You have probably worked out that there is more than one way to say “perhaps” or “maybe” in Spanish.
quizás (or: quizá): perhaps
tal vez: perhaps
a lo mejor: maybe
puede que: it can be
The problem with saying “perhaps” in Spanish is that they often need to use the subjunctive mood, as they involve situations that are possible or likely but not definite. However you do always sometimes see them used with the indicative (non subjunctive).
In this blog post we will look at how to use the words for “perhaps” and “maybe” and when to use the subjunctive with them.
Quizás / Quizá
Quizás normally goes at the beginning of the sentence and you usually need to use the subjunctive with it as it involves uncertain situations.

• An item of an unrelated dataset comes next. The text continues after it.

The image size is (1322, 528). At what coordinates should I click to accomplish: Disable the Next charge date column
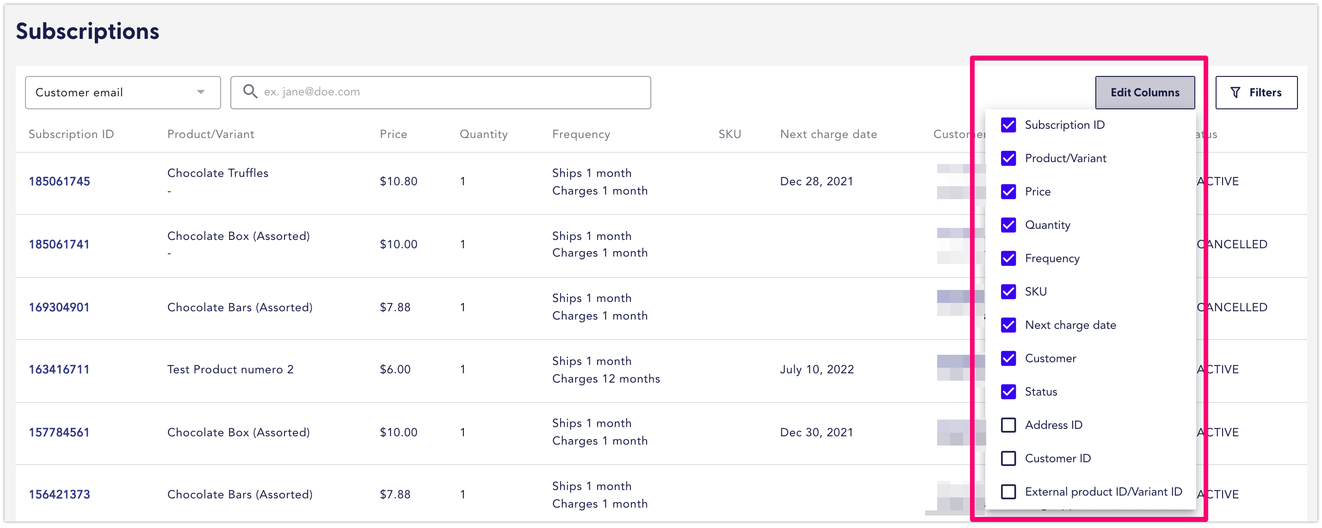click(1008, 325)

Quizás no vengan hoy. Perhaps they aren’t coming today.
Quizás él no sepa. Perhaps he doesn’t know.
Quizás llueva hoy. Perhaps it’ll rain today.
To avoid using the subjunctive, you could place “quizás” at the end of the sentence.

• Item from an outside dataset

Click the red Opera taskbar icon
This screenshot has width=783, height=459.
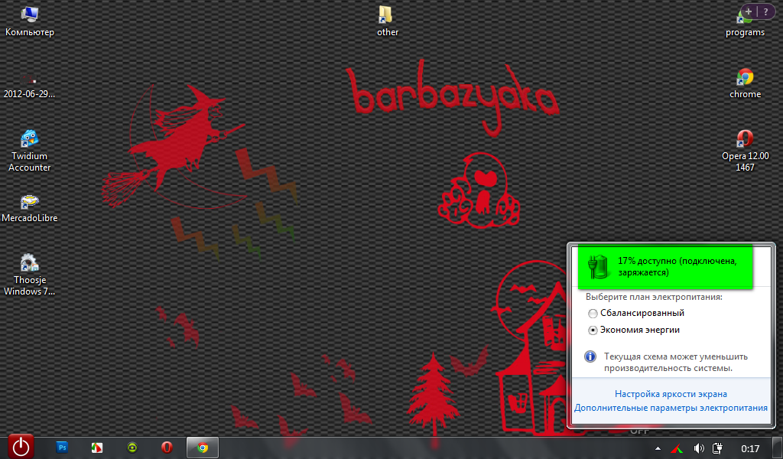pos(167,448)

Ella va a la biblioteca para estudiar, quizás. She’s going to the library to study, maybe.
“Tal vez” is interchangeable with “Quizás”.
Tal vez yo pueda comprar un coche nuevo este año. Perhaps I’ll be able to buy a new car this year.

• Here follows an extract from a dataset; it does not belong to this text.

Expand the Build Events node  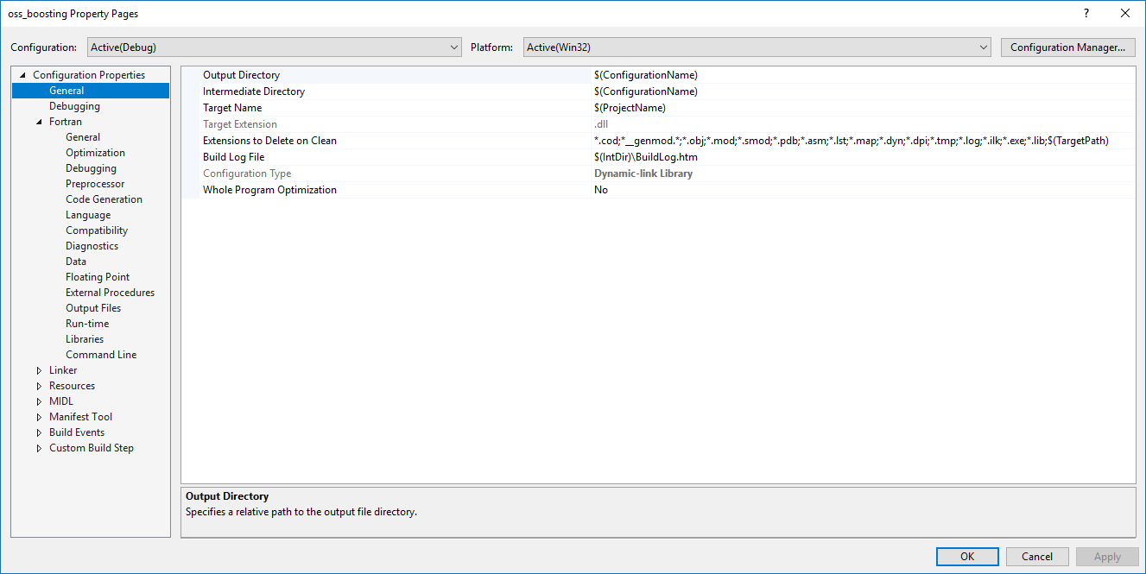(x=39, y=432)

Tal vez vayamos de vacaciones en mayo. Perhaps we’ll go on holiday in May.
The reason why you sometimes see the subjunctive used and sometimes not is all to do with the true meaning of the sentence. The subjunctive is used to show uncertainty or possibility whereas the indicative is used to convey certainty.
According to the grammar book “A New Reference Grammar of Modern Spanish” when using “quizás”, if the event being referred to is happening in the present or past, you can choose whether to use the subjunctive or not.
If the event is still in the future, the present subjunctive is used, but not the present indicative:
Quizás tengamos una fiesta el sábado: Perhaps we’ll have a party on Saturday (using tengamos here is common, to use “tenemos” would imply that the speaker definitely believes they will have a party on Saturday)
Quizá venga mañana (not “viene mañana”): Perhaps she’ll come tomorrow.
A lo mejor
“A lo mejor” translates as “maybe” and is more colloquial than “tal vez” and “quizás”. You do not need to use the subjunctive with “A lo mejor”.
A lo mejor soy un poco torpe. Maybe I am a little clumsy.
A lo mejor voy al centro esta tarde. I might go to the town centre this afternoon.
This translates as “it can be” and the following verb normally uses the subjunctive.
Puede que debas buscar otro trabajo. Maybe you should look for another job.
Puede que no queden entradas para el concierto. Maybe there are no tickets left for the concert.
“Posiblemente” translates as “possibly” but is less common than in English.
Posiblemente no vayan a ganar el partido. Maybe they aren’t going to win the match.
Posiblemente sea la culpa mía. It might be my fault.